Substance induced plasticity in noradrenergic innervation of the paraventricular hypothalamic nucleus

Single administration of the cytokine interleukin‐1α (IL‐1), or the psychostimulant amphetamine, enhanced adrenocorticotropin hormone and corticosterone responses to a stress challenge weeks later. This long‐lasting hypothalamic‐pituitary‐adrenal (HPA)‐sensitization is paralleled by an increase in electrically evoked release of noradrenaline in the paraventricular hypothalamic nucleus (PVN). We hypothesized that these functional changes may be associated with morphological plasticity of noradrenergic projections to the PVN, a parameter that shows high reproducibility. Specific alterations in relative (nor)adrenergic innervation density were studied by using dopamine‐α‐hydroxylase (DBH) as a marker. An image analysis system was used to detect changes in the relative DBH innervation density of the PVN. Groups of adult male rats were given IL‐1 (10 µg/kg i.p.), amphetamine (5 mg/kg i.p.), or saline. Three weeks later, IL‐1 and amphetamine primed rats showed enhanced adrenocorticotropin hormone and corticosterone responses to an amphetamine challenge. In another set of experiments, the relative DBH innervation density was measured in different PVN subnuclei at four rostro‐caudal levels.
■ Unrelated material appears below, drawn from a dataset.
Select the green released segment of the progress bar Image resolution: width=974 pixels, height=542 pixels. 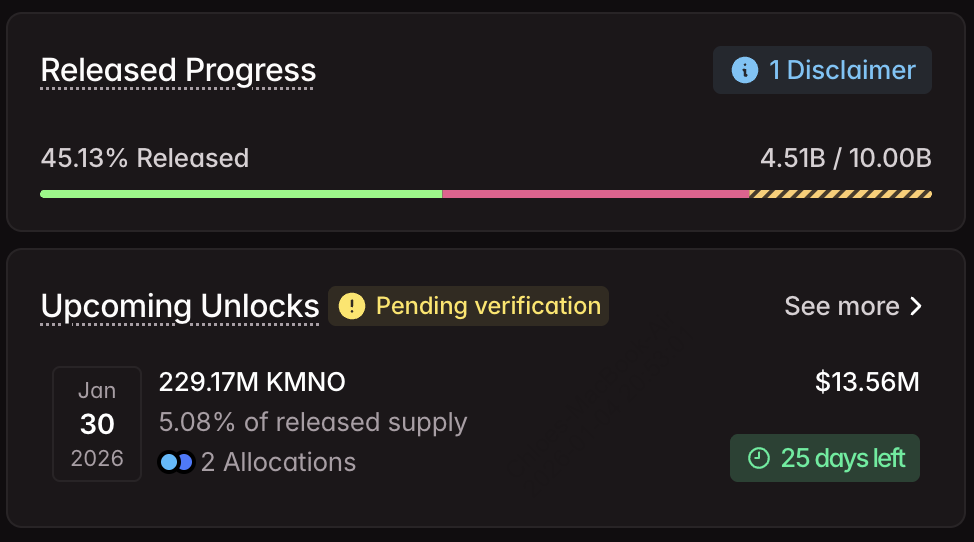tap(240, 193)
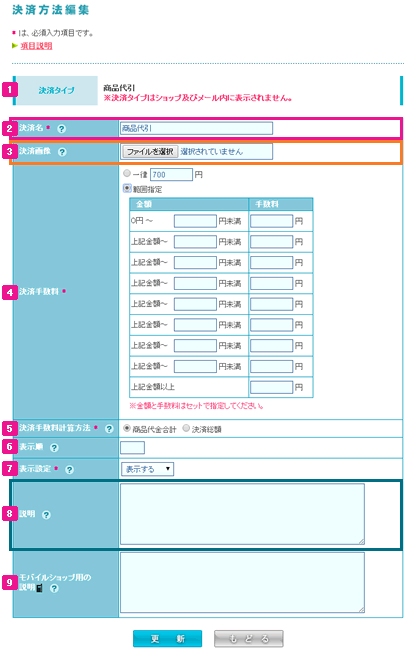
Task: Select the 一律 flat fee radio
Action: 127,173
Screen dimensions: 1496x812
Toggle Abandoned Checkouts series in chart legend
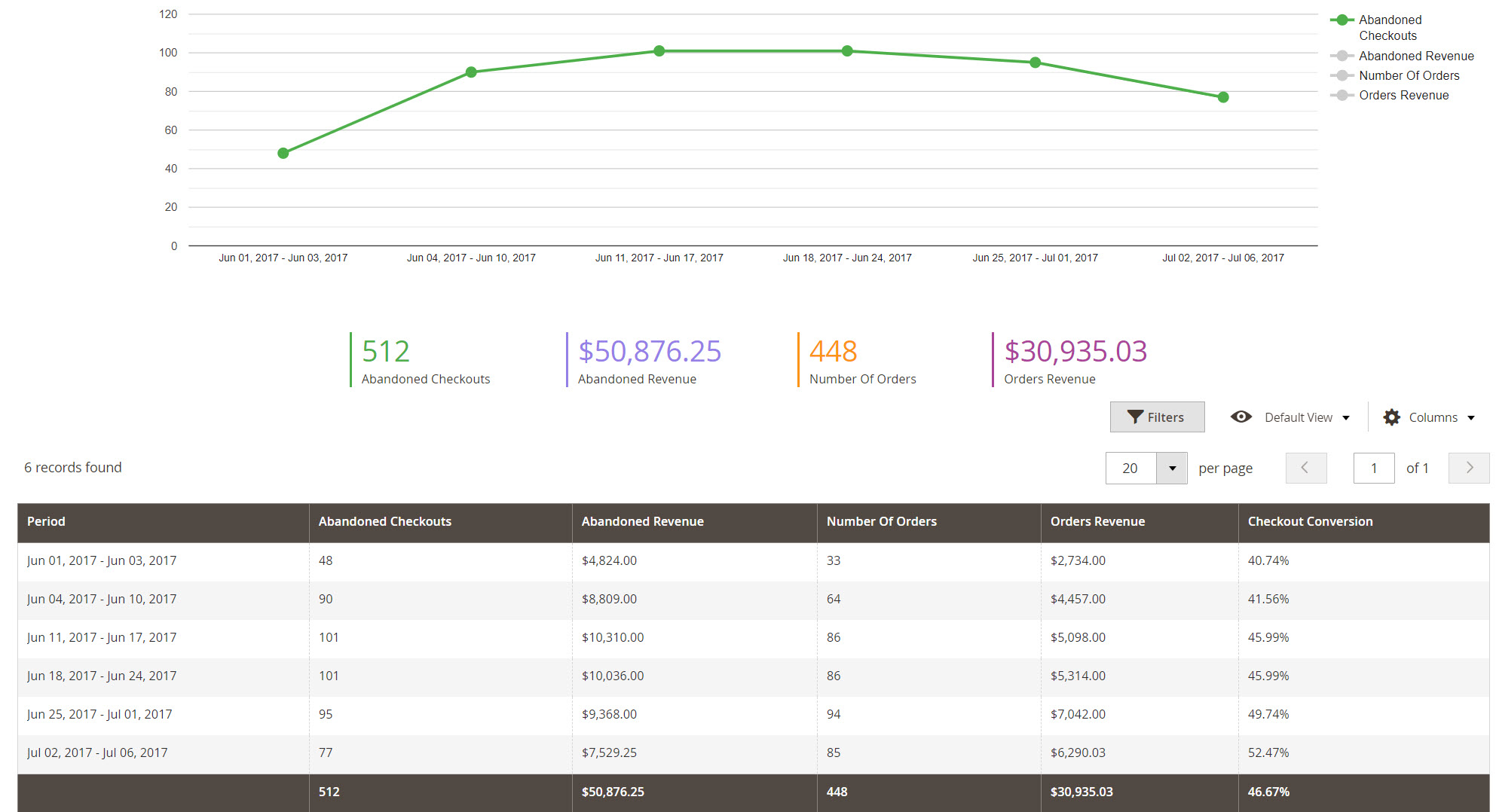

Single administration of either IL‐1 or amphetamine causes three weeks later a selective decrease in relative DBH innervation density in those subnuclei of the PVN that contain high numbers of corticotrophin‐releasing hormone (CRH) producing neurons: the dorsal parvocellular and medial parvocellular PVN. We conclude that (1) long‐lasting sensitization induced by single exposure to IL‐1 and amphetamine induces specific pattern of neuroplastic changes in (nor)adrenergic innervation in the PVN and (2) reduction of relative DBH innervation density in CRH‐rich areas is associated with paradoxical increase of electrically evoked release of (nor)adrenaline.